How much weather effects is on NZ tracks visitations

an AI approach to divide and conquer

Dong Wang, Jeff Dalley, Elaine Wright

Weather Sensitivity (PDF) Weather Adjustment (PDF)

1. Introduction and preview of the tools

NZ is the home of hundreds of tracks geographically distributed across NewZealand. It is known that those track locations are impacted by heterogeneous weather patterns, with various degrees, which unavoidably influence Visitors' decisions to visit. What complicated visitor' decisions also include weekends or/and public holiday effects, i.e., visitors more likely to go during (long) weekends or/and holidays.

In this pioneer study, an AI approaches has been adopted that can tease apart weather impacts from weekend and holiday effects on visitor numbers on any tracks.

The output (Map. 1 and Fig. 1) of this study can help infrastructure planners, pricing teams, managers and directors to make sound management decisions.

Map. 1. Weather effect map
Fig. 1. Weather effect on its original and standarised ([0,1]) scale

2. Methodology

We are living in the world that increasingly rely on products and services featured some Artificial Intelligence (AI). AI, especially those based on Artificial neural networks (ANNs), are rapidly becoming essential and dominant for analysis of complex data and for decision support.

ANNs are highly parameterized, non-linear models with sets of interconnected processing units called neurons that can be used to approximate the relationship between input and output signals of a complex system (Stefaniak et al. 2005). Typically, ANNs are applied to predict the response of one or more variables given one to many explanatory variables, where smooth functions are fitted to dataset while residual error are minimized through iterative training (Hornik 1991)

Compared to conventional statistical models where traditional statisticians used (e.g., generalized linear/additive regression), ANNs have been proved to have a more powerful (probably unmatched) predicting capability. Leverageing ANNs such advantages, in this study, we are interested to use it to 1) predict visitor counts (VC), 2) quantify and explain what predictor(s) are most influentials among a range of confounding predictors/factors on a specifc track. Based on this, We will derive a generic weather index for each track that single out the effect from the weather predictors.

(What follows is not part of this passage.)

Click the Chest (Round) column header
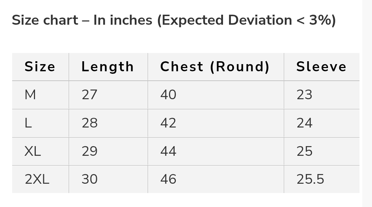372x207 pixels. [215, 67]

2.1 ANNs Model Specifications

The input is a set of predictors: four weather parameters (daily wind speed (WS), daily minimal temperature (T), daily rain amount (Rain), daily solar radiation (SR)), daily holiday indicator (flagged as 0 or 1), weekend indicator (flagged as 0 or 1) and a various number of lagged weather parameters. The output is daily VC.

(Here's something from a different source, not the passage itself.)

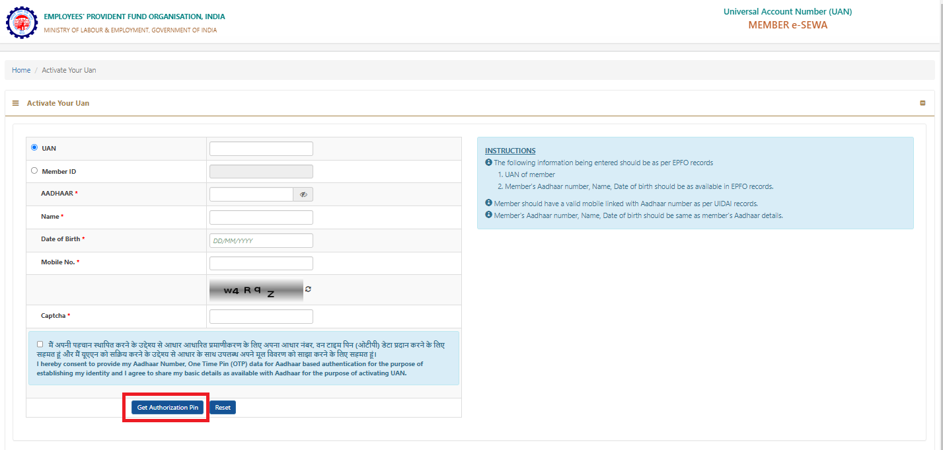Focus the UAN input field
943x450 pixels.
261,149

The primary reason to consider lagged structure in model specifications is weather parameters are usually autocorrelated. Both over and under -specification of lags were known to have impact on the models response, i.e., VC. In this study, we followed Wang and Lu (2006a) and Lu and Wang (2014) to identify the optimal lags. For a more systematic, generic and rigorous treatment on the effects of past history of predictors, we recommend the work from Burnham and Anderson (2010).

2.2 Peak-season models to establish daily relationship between VC and its influentials

Daily data of both VC and weather parameters from months only in peak season: Oct., Nov., Dec., Jan., Feb., Mar. and Apr. were used in modelling. Data in peak season months from all available years were pooled and used. All available years here refer to years available in VC data. This is suppose to reduce the 'noise' when modelling: only months in peak seasons, visitors are abundence.

2.3 ANNs configuration

Number of layers of ANNs can affect models performance. We tested a range of hidden layers and found single hidden layer mostly sufficed our purpose. Increased layers, in some cases, did increase prediction accuracy, but such gains are little and negligible. Root mean squared errors (RMSE) were used as the metric in model selections. For a through consideration of ANNs and its applications, we recommend the works from Shanmuganathan (2016).

2.4 Initial models testing

Initially, we tested configured ANNs on its ability to rank relative importance of inputs predictors on two selected New Zealand Walks: Tongariro Alpine Crossing and Dolomite Point. Encouraging resutls were obtained: Tongariro Alpine Crossing are almost twice as much as affected by weather (summed by all 4 weather parameters) compared to Dolomite Point, which likely reflected the fact and experience as per the subject matter expert from tourism industy .

2.5 Sites selection to further build a picture of weather impact across New Zealand

DOC owns 700+ tracks/walks across New Zealand. VC data on each walks has variant qualities, which pose a risk that could compromise ANNs modelling. Based on known ANNs performance and quality of VC data on two walks in Section 2.4, three criteria were considered when candidates walks were picked for ANNs modelling:

  1. low % of hourly VC data missing (<= 10%)

  2. high % of active hours: hours with VC > 0 (>= 40%)

  3. ideally high number of years with data availability (>= 2)


This results in 40+ candidates sites picked for modelling.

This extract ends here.